**Do this:**
Lay out every line of the records below as a Markdown table with the columns Row and Line, giving each line a row number and leaving out blank lines.
[begin Entries]
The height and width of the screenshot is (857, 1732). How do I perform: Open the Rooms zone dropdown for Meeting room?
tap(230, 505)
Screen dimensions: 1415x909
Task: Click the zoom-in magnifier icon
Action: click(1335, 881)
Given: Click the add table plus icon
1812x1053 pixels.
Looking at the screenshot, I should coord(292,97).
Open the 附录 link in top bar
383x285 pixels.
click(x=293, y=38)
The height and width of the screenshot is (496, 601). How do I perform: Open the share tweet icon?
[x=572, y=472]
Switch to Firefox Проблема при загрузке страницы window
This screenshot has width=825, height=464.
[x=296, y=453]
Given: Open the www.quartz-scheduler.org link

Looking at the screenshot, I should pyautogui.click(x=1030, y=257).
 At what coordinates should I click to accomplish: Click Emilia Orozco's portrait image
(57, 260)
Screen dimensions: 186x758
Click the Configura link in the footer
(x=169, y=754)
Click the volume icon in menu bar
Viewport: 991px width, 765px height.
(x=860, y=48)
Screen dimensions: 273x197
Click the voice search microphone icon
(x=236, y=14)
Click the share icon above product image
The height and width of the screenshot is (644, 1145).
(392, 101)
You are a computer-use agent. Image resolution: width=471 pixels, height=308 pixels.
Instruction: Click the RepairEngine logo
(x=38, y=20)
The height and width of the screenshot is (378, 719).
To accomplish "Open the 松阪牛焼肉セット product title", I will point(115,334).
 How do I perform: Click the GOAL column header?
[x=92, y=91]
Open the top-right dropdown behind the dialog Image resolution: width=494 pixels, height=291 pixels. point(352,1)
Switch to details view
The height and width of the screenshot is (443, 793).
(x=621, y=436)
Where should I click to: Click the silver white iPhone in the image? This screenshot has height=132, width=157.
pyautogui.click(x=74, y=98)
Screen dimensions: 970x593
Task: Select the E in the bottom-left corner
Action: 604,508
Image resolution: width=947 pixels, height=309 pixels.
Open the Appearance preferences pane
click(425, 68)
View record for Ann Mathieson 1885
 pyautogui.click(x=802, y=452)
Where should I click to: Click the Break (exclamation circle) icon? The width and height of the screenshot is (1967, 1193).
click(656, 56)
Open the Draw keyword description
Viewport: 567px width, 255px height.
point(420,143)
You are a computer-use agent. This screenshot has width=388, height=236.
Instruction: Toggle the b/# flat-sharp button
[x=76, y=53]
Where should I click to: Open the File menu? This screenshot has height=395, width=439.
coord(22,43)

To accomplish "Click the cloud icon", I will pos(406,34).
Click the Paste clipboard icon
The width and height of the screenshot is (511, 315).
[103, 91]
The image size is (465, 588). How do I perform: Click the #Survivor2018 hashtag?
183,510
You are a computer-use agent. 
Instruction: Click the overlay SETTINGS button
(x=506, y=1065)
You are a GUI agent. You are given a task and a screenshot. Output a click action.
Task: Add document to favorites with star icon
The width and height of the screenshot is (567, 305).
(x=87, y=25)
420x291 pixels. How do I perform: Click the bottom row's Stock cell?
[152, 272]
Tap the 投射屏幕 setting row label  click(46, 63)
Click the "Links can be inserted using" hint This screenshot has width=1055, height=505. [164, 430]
[end Entries]
**Finished exercise:**
| Row | Line |
|---|---|
| 1 | The height and width of the screenshot is (857, 1732). How do I perform: Open the Rooms zone dropdown for Meeting room? |
| 2 | tap(230, 505) |
| 3 | Screen dimensions: 1415x909 |
| 4 | Task: Click the zoom-in magnifier icon |
| 5 | Action: click(1335, 881) |
| 6 | Given: Click the add table plus icon |
| 7 | 1812x1053 pixels. |
| 8 | Looking at the screenshot, I should coord(292,97). |
| 9 | Open the 附录 link in top bar |
| 10 | 383x285 pixels. |
| 11 | click(x=293, y=38) |
| 12 | The height and width of the screenshot is (496, 601). How do I perform: Open the share tweet icon? |
| 13 | [x=572, y=472] |
| 14 | Switch to Firefox Проблема при загрузке страницы window |
| 15 | This screenshot has width=825, height=464. |
| 16 | [x=296, y=453] |
| 17 | Given: Open the www.quartz-scheduler.org link |
| 18 | Looking at the screenshot, I should pyautogui.click(x=1030, y=257). |
| 19 |  At what coordinates should I click to accomplish: Click Emilia Orozco's portrait image |
| 20 | (57, 260) |
| 21 | Screen dimensions: 186x758 |
| 22 | Click the Configura link in the footer |
| 23 | (x=169, y=754) |
| 24 | Click the volume icon in menu bar |
| 25 | Viewport: 991px width, 765px height. |
| 26 | (x=860, y=48) |
| 27 | Screen dimensions: 273x197 |
| 28 | Click the voice search microphone icon |
| 29 | (x=236, y=14) |
| 30 | Click the share icon above product image |
| 31 | The height and width of the screenshot is (644, 1145). |
| 32 | (392, 101) |
| 33 | You are a computer-use agent. Image resolution: width=471 pixels, height=308 pixels. |
| 34 | Instruction: Click the RepairEngine logo |
| 35 | (x=38, y=20) |
| 36 | The height and width of the screenshot is (378, 719). |
| 37 | To accomplish "Open the 松阪牛焼肉セット product title", I will point(115,334). |
| 38 |  How do I perform: Click the GOAL column header? |
| 39 | [x=92, y=91] |
| 40 | Open the top-right dropdown behind the dialog Image resolution: width=494 pixels, height=291 pixels. point(352,1) |
| 41 | Switch to details view |
| 42 | The height and width of the screenshot is (443, 793). |
| 43 | (x=621, y=436) |
| 44 | Where should I click to: Click the silver white iPhone in the image? This screenshot has height=132, width=157. |
| 45 | pyautogui.click(x=74, y=98) |
| 46 | Screen dimensions: 970x593 |
| 47 | Task: Select the E in the bottom-left corner |
| 48 | Action: 604,508 |
| 49 | Image resolution: width=947 pixels, height=309 pixels. |
| 50 | Open the Appearance preferences pane |
| 51 | click(425, 68) |
| 52 | View record for Ann Mathieson 1885 |
| 53 |  pyautogui.click(x=802, y=452) |
| 54 | Where should I click to: Click the Break (exclamation circle) icon? The width and height of the screenshot is (1967, 1193). |
| 55 | click(656, 56) |
| 56 | Open the Draw keyword description |
| 57 | Viewport: 567px width, 255px height. |
| 58 | point(420,143) |
| 59 | You are a computer-use agent. This screenshot has width=388, height=236. |
| 60 | Instruction: Toggle the b/# flat-sharp button |
| 61 | [x=76, y=53] |
| 62 | Where should I click to: Open the File menu? This screenshot has height=395, width=439. |
| 63 | coord(22,43) |
| 64 | To accomplish "Click the cloud icon", I will pos(406,34). |
| 65 | Click the Paste clipboard icon |
| 66 | The width and height of the screenshot is (511, 315). |
| 67 | [103, 91] |
| 68 | The image size is (465, 588). How do I perform: Click the #Survivor2018 hashtag? |
| 69 | 183,510 |
| 70 | You are a computer-use agent.  |
| 71 | Instruction: Click the overlay SETTINGS button |
| 72 | (x=506, y=1065) |
| 73 | You are a GUI agent. You are given a task and a screenshot. Output a click action. |
| 74 | Task: Add document to favorites with star icon |
| 75 | The width and height of the screenshot is (567, 305). |
| 76 | (x=87, y=25) |
| 77 | 420x291 pixels. How do I perform: Click the bottom row's Stock cell? |
| 78 | [152, 272] |
| 79 | Tap the 投射屏幕 setting row label  click(46, 63) |
| 80 | Click the "Links can be inserted using" hint This screenshot has width=1055, height=505. [164, 430] |